Volgens de wetenschap is het leven op aarde tussen de 4,28 en 3,77 miljard jaar geleden ontstaan.
Enkele jaren terug zijn in Canada de vermoedelijk oudste microfossielen van 3,77 miljard jaar oud gevonden, maar er is veel discussie over de vraag of het eigenlijk wel om organismen gaat.
Het probleem met deze vroege microfossielen is dat organismen in die tijd nog geen schalen of skeletten hadden, die als fossiel hun vorm behielden.
Daarom bestaan de sporen van het eerste leven op onze planeet uit onduidelijke afzettingen in sedimentgesteenten, die miljoenen jaren van geologische veranderingen vaak niet hebben overleefd.
Onlangs heeft een internationaal team onder leiding van de Technische Universität Berlin en de nationale academie van wetenschappen van Oekraïne echter de best bewaarde driedimensionale microfossielen tot nu toe gevonden.
De ontdekking is beschreven in dit en dit artikel in het tijdschrift Biogeosciences, waarmee stevig bewijs is geleverd dat de fossielen van organismen zijn.

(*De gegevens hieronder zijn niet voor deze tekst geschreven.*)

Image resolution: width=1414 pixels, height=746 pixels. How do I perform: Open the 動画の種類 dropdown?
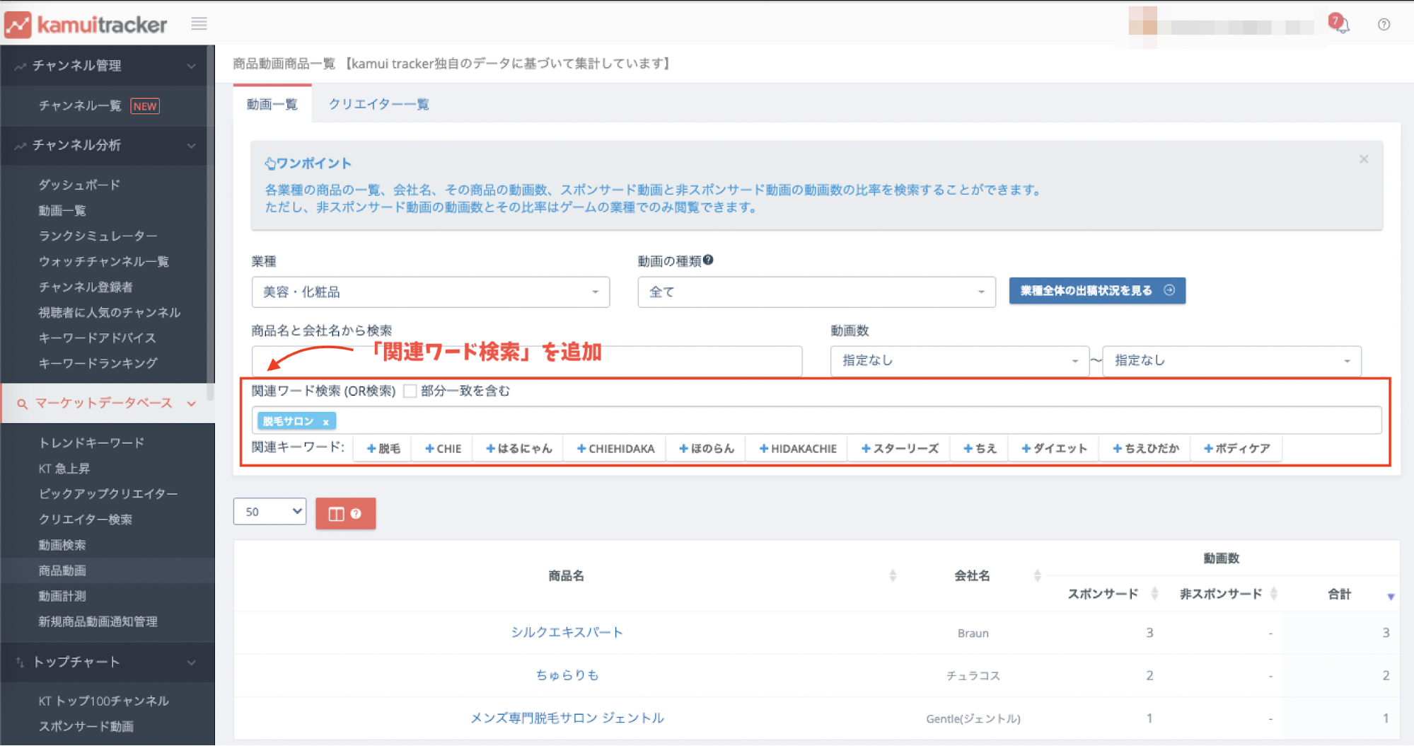tap(816, 292)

‘Door de koolstofisotopen 12C en 13C te analyseren, hebben we kunnen aantonen dat onze vondsten ooit levende wezens zijn geweest,’ zegt emeritus hoogleraar Gerhard Franz van de Technische Universität Berlin in een persbericht.
Saaie miljard
Met een speciale isotopenmethode dateerden de onderzoekers de fossielen op iets meer dan 1,5 miljard jaar oud.
Dit betekent dat ze dateren uit een tijd die wetenschappers the Boring Billion noemen, omdat de ontwikkeling van het leven op aarde lange tijd zeer traag verliep.

Sommige micro-organismen hebben een soort schaal om hun cellen.
Pas tijdens de Cambrische explosie, zo’n 540 miljoen jaar geleden, ontstonden de levensvormen zoals we die nu kennen.
De microfossielen werden gevonden in de Volyn-kwartsmijn bij Zjytomyr in Oekraïne, waar de onderzoekers eigenlijk op zoek waren naar de mineralen beril en topaas.
Ze legden de berillen onder een elektronenmicroscoop en zagen een aantal merkwaardige vezels. Dit leidde hen naar het mineraal aluminosilicaat uit de mijn, dat bestaat uit aluminium, silicium en zuurstof.
Toen ze een ultradun laagje aluminiumsilicaat met de elektronenmicrocoop bekeken, namen ze de microfossielen waar.
Micro-organismen zijn onbekend
De dikte van de micro-organismen varieert van 10 micrometer tot enkele millimeters, en de grootste zijn met het blote oog zichtbaar.
Hun vorm duidt erop dat sommige van deze microwezens meercellige, schimmelachtige organismen waren, terwijl andere een soort schaal rond hun cellen hadden.
Verschillende van deze structuren zijn nog niet eerder waargenomen, en het zou dan ook om tot nu toe onbekende micro-organismen kunnen gaan.

Enkele van de microfossielen in het aluminiumsilicaat zijn zuilvormige filamenten.
‘We kijken met onze elektronenmicroscoop nu vooral naar vezelachtige structuren,’ zegt Gerhard Franz.
‘Ofwel dunne filamenten die zich vertakken, ofwel dikke filamenten die kleine uitsteeksels hebben.’
De organismen leefden waarschijnlijk op mineralen diep onder de grond, waar ze zich voedden met fosfor, stikstof of koolstofdioxide.
Volgens de onderzoekers hebben ondergrondse geisers van fluorwaterstofzuur, ontstaan door water en hitte, het aluminium en silicium gevormd dat de microfossielen omhulde.
De wetenschappers denken dat hun ontdekking niet alleen nieuwe kennis opelevert over de oorsprong van het leven op aarde, maar ook over de evolutie van leven onder extreme omstandigheden op andere planeten.